(Stored items)
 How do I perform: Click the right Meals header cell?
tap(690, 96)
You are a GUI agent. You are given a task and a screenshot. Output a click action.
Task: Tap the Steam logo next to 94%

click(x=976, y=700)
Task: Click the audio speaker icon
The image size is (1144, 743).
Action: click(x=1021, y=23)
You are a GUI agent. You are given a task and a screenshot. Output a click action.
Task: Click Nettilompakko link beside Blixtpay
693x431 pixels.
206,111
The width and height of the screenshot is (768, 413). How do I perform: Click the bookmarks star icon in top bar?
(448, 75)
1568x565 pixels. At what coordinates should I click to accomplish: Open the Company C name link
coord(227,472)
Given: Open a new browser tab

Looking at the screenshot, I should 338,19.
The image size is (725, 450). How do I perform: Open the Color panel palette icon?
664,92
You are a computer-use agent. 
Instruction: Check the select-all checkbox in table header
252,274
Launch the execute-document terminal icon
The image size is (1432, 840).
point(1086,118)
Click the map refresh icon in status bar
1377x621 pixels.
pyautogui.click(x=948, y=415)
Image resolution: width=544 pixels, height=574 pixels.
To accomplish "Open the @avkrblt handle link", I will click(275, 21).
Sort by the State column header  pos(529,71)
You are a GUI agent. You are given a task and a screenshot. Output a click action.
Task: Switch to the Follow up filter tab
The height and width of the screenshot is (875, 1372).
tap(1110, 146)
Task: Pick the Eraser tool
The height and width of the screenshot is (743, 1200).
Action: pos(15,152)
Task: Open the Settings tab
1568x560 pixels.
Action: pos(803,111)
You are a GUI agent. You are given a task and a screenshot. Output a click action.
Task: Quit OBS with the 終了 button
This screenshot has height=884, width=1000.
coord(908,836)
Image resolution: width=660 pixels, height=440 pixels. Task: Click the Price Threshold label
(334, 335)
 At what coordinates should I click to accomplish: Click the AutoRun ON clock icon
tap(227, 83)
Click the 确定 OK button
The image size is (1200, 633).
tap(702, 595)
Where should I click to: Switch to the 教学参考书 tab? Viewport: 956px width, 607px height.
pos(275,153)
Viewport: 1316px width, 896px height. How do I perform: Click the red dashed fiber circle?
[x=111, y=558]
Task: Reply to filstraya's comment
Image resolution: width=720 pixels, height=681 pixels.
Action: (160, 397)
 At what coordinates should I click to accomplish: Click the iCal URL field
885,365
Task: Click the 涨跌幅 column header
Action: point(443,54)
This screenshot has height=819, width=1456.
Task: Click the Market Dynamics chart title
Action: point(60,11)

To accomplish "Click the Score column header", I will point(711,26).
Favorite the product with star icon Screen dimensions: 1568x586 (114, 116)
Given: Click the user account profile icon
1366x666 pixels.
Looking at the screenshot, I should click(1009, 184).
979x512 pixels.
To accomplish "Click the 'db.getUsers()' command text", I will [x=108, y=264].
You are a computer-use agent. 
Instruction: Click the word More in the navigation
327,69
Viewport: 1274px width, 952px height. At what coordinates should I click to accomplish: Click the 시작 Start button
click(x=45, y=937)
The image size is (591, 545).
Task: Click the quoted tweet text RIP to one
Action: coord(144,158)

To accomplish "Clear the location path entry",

What to do: Your whole answer should be one number, the count of lines in the records that hold "will".

Expected answer: 3